Vous êtes un passionné de coaching. Vous avez déjà effectué un vol aller-retour pour assister à un match entre Badalone, alors entraîné par Aito Garcia Reneses, et le Real Madrid de (Bozidar) Maljkovic. Que venez-vous chercher lorsque vous partez à l’étranger ?
Pour moi, ce qui me plaît c’est de sans cesse progresser en confrontant les avis avec tous les gens qui gravitent autour du Jazz. En ce moment, il y a l’assistant du Fenerbahçe, qui avait coaché lors du quart de finale de l’Euroleague contre le CSKA Moscou en l’absence d’Igor Kokoskov. Aujourd’hui, le basket est très globalisé. Il y a quelques années, on voyait des joueurs en NBA jouer en isolation avec des joueurs au large. La balle était monopolisée par les stars. En EuroLeague, on jouait des possessions très longues. Maintenant, c’est très proche. Les Américains respectent davantage le jeu européen.
Sergio Scariolo travaillait ces dernières années avec les Toronto Raptors et la sélection espagnole (crédits photo : Sébastien Grasset)
Lorsque vous regardez des matchs, quels types de notes prenez-vous ?
Lorsque je suis revenu de l’Utah la première fois, j’avais rédigé un rapport de 7 à 8 pages. Le Jazz fait la même chose. Hier (dimanche 1er août), on a mangé au restaurant avec des scouts. On parlait de certains joueurs. Le lendemain, un de ceux présents avait mis en notes ce que je lui avais dit la veille. Les moments informels sont aussi utilisés pour continuer à apprendre des choses.
« (Sergio Scariolo) est un monstre de méthologie »
Vous connaissez parfaitement Sergio Scariolo. Racontez-nous votre expérience à ses côtés.

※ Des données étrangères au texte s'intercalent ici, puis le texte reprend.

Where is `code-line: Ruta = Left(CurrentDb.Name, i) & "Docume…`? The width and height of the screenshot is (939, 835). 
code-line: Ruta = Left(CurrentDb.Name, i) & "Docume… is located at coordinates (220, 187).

Je suis parti à Malaga lors de ma dernière année en tant que joueur. J’avais pris le parti de partir à l’étranger. Un copain habitait là-bas. Le club cherchait un joueur pour une équipe satellite. J’avais pris un appartement à côté de la salle. Entre deux entraînements, j’assistais aux sessions dirigées par Scariolo. Ce qui m’a plu, c’est la méthode. C’est un monstre de méthodologie. Tout était codifié et organisé J’avais 25 ans. C’est un maître de comment on organise la pensée d’un coach pour que tout ne parte pas dans tous les sens. J’ai complètement adhéré.
Quelles évolutions constatez-vous depuis quelques années dans le jeu ?

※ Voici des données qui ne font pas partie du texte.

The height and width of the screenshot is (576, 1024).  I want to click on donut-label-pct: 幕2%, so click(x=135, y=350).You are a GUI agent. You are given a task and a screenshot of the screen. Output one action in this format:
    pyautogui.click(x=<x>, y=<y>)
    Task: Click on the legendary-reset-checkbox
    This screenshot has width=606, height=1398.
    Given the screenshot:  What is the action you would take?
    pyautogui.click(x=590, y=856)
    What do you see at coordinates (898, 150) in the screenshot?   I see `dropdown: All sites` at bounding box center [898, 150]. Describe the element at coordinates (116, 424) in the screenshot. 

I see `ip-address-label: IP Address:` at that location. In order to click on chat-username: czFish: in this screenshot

Les données modifient le jeu. En NBA, ils se rendent compte à quel point le 3-points est une arme létale. Ils en usent et en abusent. Cela change le jeu. Offensivement, il faut mettre des lay-up, aller aux lancers-francs et mettre des 3-points. Ce sont les trois situations de tirs avec lesquelles vous avez de forts pourcentages. Pour obtenir ça, il faut mettre en place un jeu en mouvement, avec la volonté de ne pas arrêter la balle et maximiser les avantages. Les postes 5 sont de plus en plus capables de d’écarter du cercle et tirer de loin.
Beaucoup d’entraîneurs évoquent le talent d’Andrea Trinchieri, entraîneur du Bayern Munich. Quels sont entraîneurs dont les méthodes et le jeu vous inspirent particulièrement ?

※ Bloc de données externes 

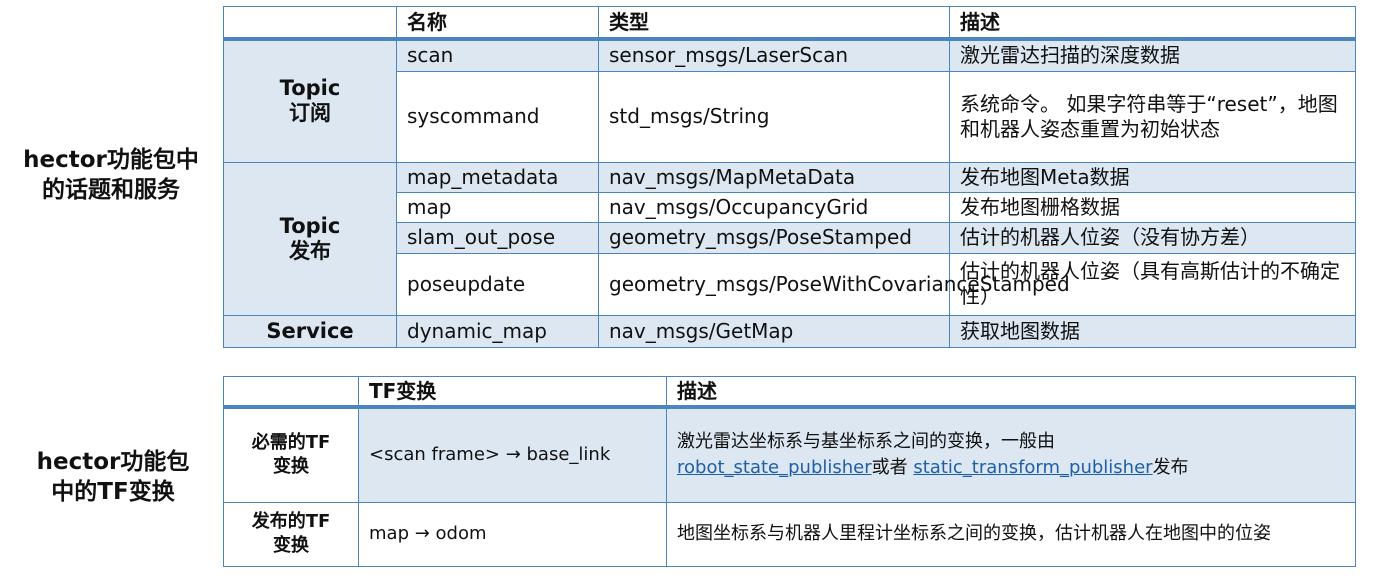 This screenshot has height=584, width=1375. Describe the element at coordinates (512, 392) in the screenshot. I see `header-cell-tf: TF变换` at that location. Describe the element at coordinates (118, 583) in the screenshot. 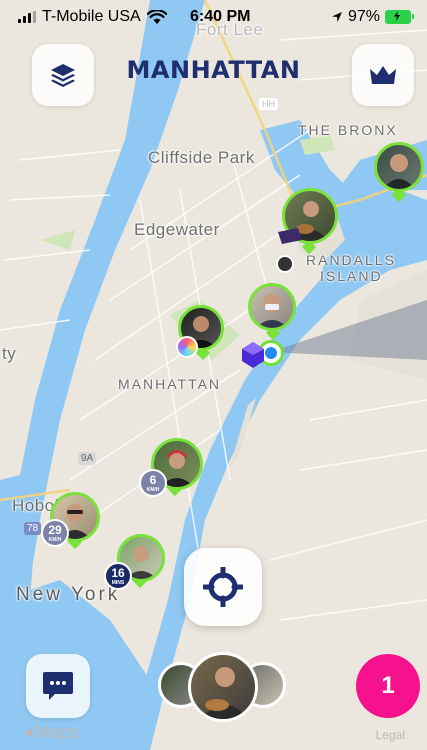

I see `eta-unit: MINS` at that location.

J’ai regardé tous les matchs du Barça cette saison, que ce soit en EuroLeague ou en championnat. Le jeu développé par (Sarunas) Jasikevicius a été une belle source d’inspiration. C’est ce qui m’a le plus séduit.
Vous êtes encore un jeune entraîneur (41 ans) dans le basket français. Sur quels domaines devez-vous encore progresser ?
C’est ma quinzième année en tant qu’entraîneur. Je n’ai pas un secteur en particulier. Je préfère raisonner en termes de développement continu. Le basket évolue rapidement. Pour rester à la page, il faut sans cesse apprendre des autres. J’aime mon métier et ma discipline.